Within eleven months of that operation I found another lump, which again they removed and did a, did some more dissection, took more lymph nodes. And they sent me again to see the consultant, and they decided then that it was faster-growing than they had anticipated. They did CT scans and it was suggested that I went on the interferon trial. That trial was you’re either – we all had four weeks of intravenous interferon, and then some of us went on for another forty-eight weeks to have three, three injections a week, which were self-administered. And we were checked every three weeks to make sure that everything was going all right. And I managed to do a full twelve months, with some side effects – feeling very tired, flu-like symptoms nearly the whole way through, but I did still manage to work. I cut my hours down. I did four days a week instead of five, but I still managed to work.
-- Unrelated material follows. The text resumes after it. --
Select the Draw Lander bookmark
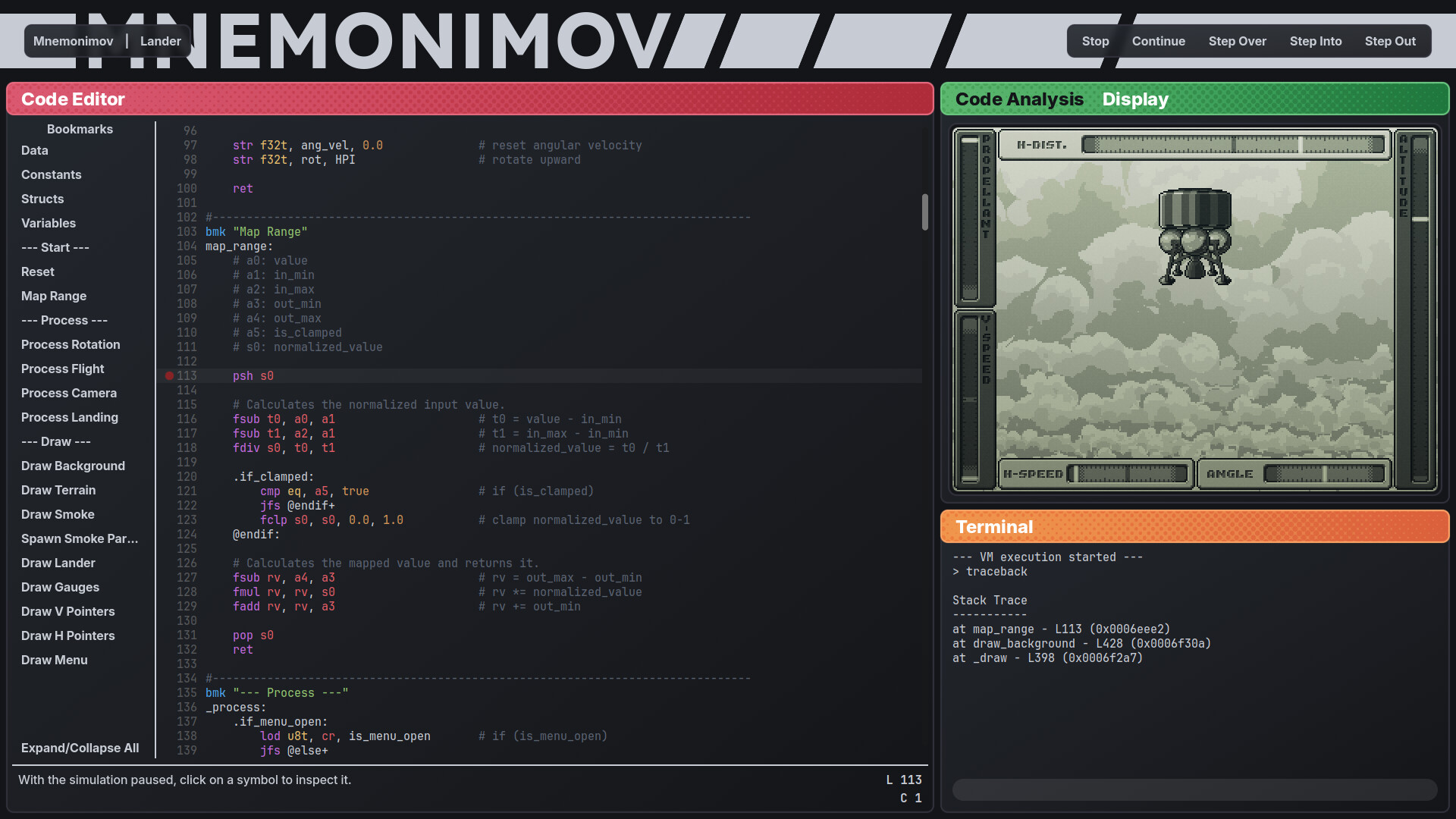 click(58, 563)
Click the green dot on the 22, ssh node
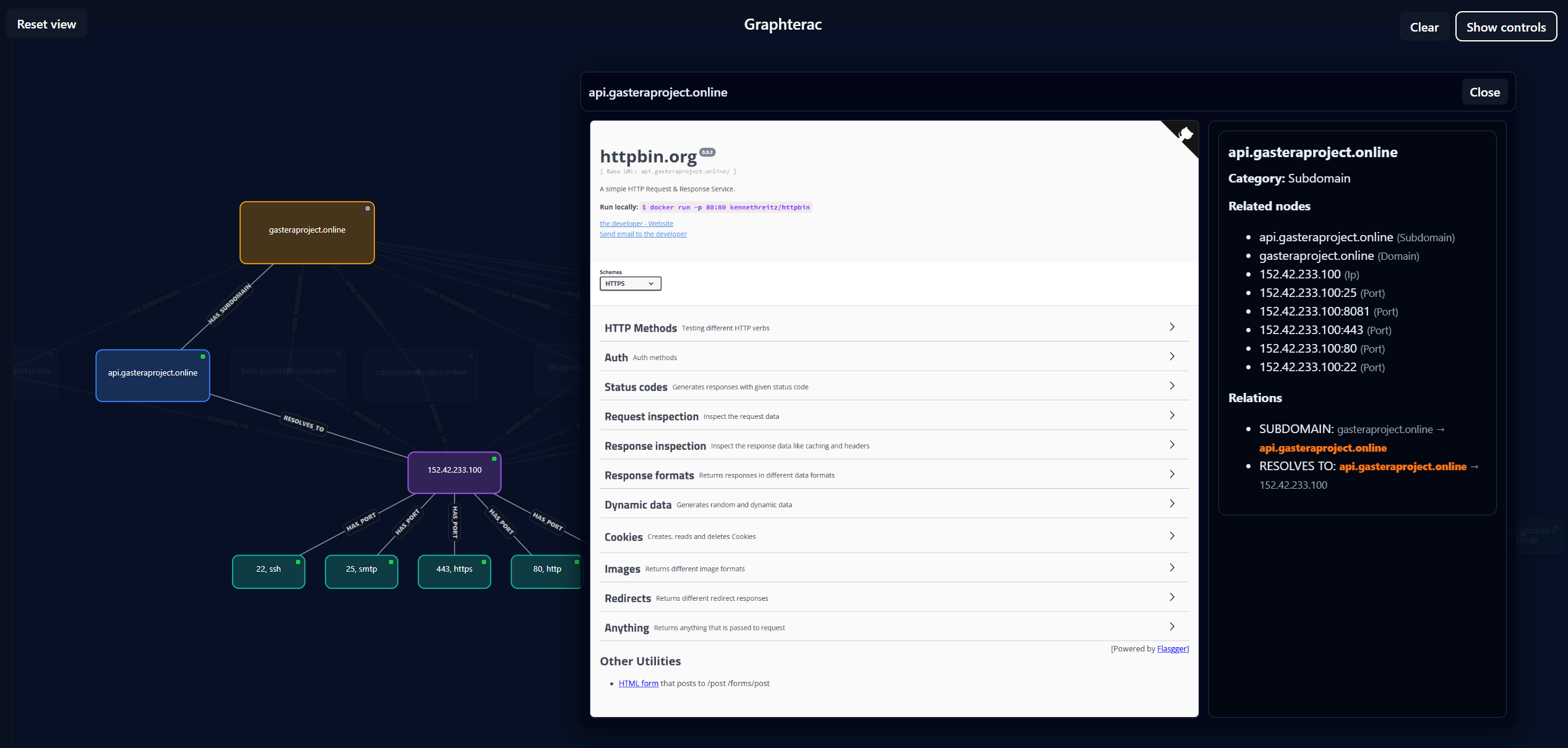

And they thought that had, that was, things were going well. And then I was clear, that was 2005 I had the interferon. Then in 2007, in the September, I found another lump. And they did a CT scan and they decided that the disease had spread. So they needed to do something about it, but there was no, no set medication. I was offered a trial, and I had two treatments of that trial, and I lost all my hair on that trial, had a wig. I was devastated about losing the hair, but I had a wig and most people said it looked quite normal. So that wasn’t too bad.

But then found after another CT scan that it wasn’t actually working because there were five lesions, and it had shrunk, started to shrink one but none of the others were shrinking. So they decided that it wasn’t worth carrying on. So I was then told, Well, that trials not working And that is the only time that I felt really let down, because the doctor told me didn’t explain that, Well, that one’s not working but we can try something else It wasn’t until I was told, That one’s not working And I sat there and thought, Where do I go from here And I had to ask the question, Well, is there anything else And it wasn’t until I asked that question that, Well, yes, there might be other trials, but you have to have a break

FOOTNOTE’ Anthea has been in three trials. Here she is talking about the first two, a 12-month randomised trial of interferon, followed by a non-randomised trial of paclitaxel (Taxol).

If there was any chance of stopping the disease, or halting it for any length of time, I would give, I would want to give myself that chance. If I said, No, I don’t want to. I don’t want to do this, I think I could have had regrets, saying, Well, if I’d have done that, perhaps I would have still been here. You know, once you start getting ill, Well, if I’d have done that, perhaps I’d have stood a better chance. Perhaps it would have slowed down the disease. And there would have been lots of ‘what ifs. I’m not into ‘what ifs. I want to be positive, and I think anybody that knows me will say that I am a very positive person. I’ve had lots of knocks. I’ve had lots of things that I could have said, Well, why me? But you pick yourself up, and you’ve got to look to the future. You, you can’t, you can’t look and think, Well, why did that happen? These things, things happen in life. Why me? I’ve done that. Why me? But when I’m feeling, if I’m feeling down then yes I do, do think, Why? You know, Why is it me? What have I done wrong to deserve this when there’s so much going on in this world that it could be somebody else? But [sighs] when I think logically and positively, then I think, Well, yes, it’s got to happen to somebody. It’s happened to me. I’ve got to get on with it. I want to do lots more things in this life and if I’m to do those then I’ve got to take the chance of these trials.

So your main reason for taking part is about taking every chance for your own–

Yes.

–benefit.

Plus the fact it might help – if it doesn’t help me, it might be something that will help somebody else, and if it helps somebody else to save them going through the trauma that I’ve been through, then I’m, I’m happy to do it. If it, if it helps anybody, you know – it might be it might be a friend, it might be a relation, it might be somebody I don’t, don’t ever have contact with or know, or know that it’s helped them – but if I’ve done this and it does help somebody, then all well and good. There’s a purpose to it.